Wer glaubt, dass ein Kind aus einem wirtschaftlich schwachen oder mit Migrationsgeschichte verbundenen Hintergrund (bitte verwenden Sie nie wieder den Begriff „sozial schwach“ in diesem Zusammenhang!) keinen Hunger nach Bildung, nach schulischem oder wirtschaftlichem Erfolg habe, handelt grob menschenverachtend und läutet maßgeblich die Totenglocke für kulturelle und wirtschaftliche Prosperität. Es wird zwar keinen David Bowie oder Guido Westerwelle mehr geben. Und davon können und sollten wir uns in jedem Fall in Frieden verabschieden. Aber: Dass noch nicht alles verloren ist, sieht man, wenn man im Netz einfach mal das Wort „Nachwuchskünstler“ mit dem Zeitfenster „Nachrichten aus dem vergangenen Monat“ eingibt.
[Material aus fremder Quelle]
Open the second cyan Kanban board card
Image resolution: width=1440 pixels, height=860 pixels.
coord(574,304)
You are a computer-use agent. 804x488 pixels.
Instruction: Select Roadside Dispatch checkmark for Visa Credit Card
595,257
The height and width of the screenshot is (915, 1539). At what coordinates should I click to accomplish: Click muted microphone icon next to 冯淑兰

Sie werden erstaunt sein, dass zum Beispiel der Deutsche Musikwettbewerb, der erstmals in Leipzig ausgetragen wird, eine in seiner Geschichte nie dagewesene Rekordhöhe an Anmeldungen zu verzeichnen hat. Dass es in „Jugend forscht“ regelmäßig erstaunliche Entdeckungen gibt, ist da schon ein alter Hut.
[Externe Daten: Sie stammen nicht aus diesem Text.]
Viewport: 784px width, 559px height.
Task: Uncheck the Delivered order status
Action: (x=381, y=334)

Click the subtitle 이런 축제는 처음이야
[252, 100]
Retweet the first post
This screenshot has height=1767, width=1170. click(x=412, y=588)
In Gelsenkirchen könnte allerdings noch eine Schüppe draufgelegt werden. Hier finden sich auch 2016 kaum Angebote, die auch überregional interessant wären, sieht man einmal vom Eurasia-Kulturverein in Ückendorf ab, der koreanischen Ausnahmetalenten seit Jahren eine Plattform bietet, die im Stadtgeschehen jedoch von zu wenig konstruktiver Aufmerksamkeit begleitet wird, was übrigens weder den sehr isoliert lebenden Jugendlichen, die hier völlig ohne Eltern groß werden, noch der Stadtgesellschaft zu Gute kommt. Hier ist also noch ganz viel Luft nach oben, die Poetry Slams des Spunk sind da ein guter Weg und auch so manch vielleicht noch zu verstecktes Projekt für den ambitionierten Nachwuchs. Übrigens: Die isso.-Redaktion freut sich über Ihre und Eure Meldung über diesen und jenen kreativen Nucleus der Stadt! Jammern über Vergangenes gilt nicht, wir sind wichtig! Sie und Sie und ich, und wenn wir vielleicht auch nicht weltberühmt sind, haben wir doch einen verantwortungsvollen Job zu tun: Die Probleme und Chancen von 2016 sehen, an/packen und sie ab 2017 in etwas Gutes verwandeln. Bedeutet konkret: Die gute Arbeit der vielfältigen Bildungseinrichtungen mit aktivem Interesse, bedeutet auch: konstruktiver Kritik, Veranstaltungsteilnahme, Präsenz und (an die Stadtverwaltung) mit noch größerem Budget, unterstützen, außerdem eigenen und anbefohlenen Kindern, Jugendlichen und junge Erwachsenen die Vielzahl an Wegen aufzeigen, sie auf diesen begleiten und ihnen Orientierung sein. Das Motto für 2017 also lautet: Geben wir dem Nachwuchs eine Chance!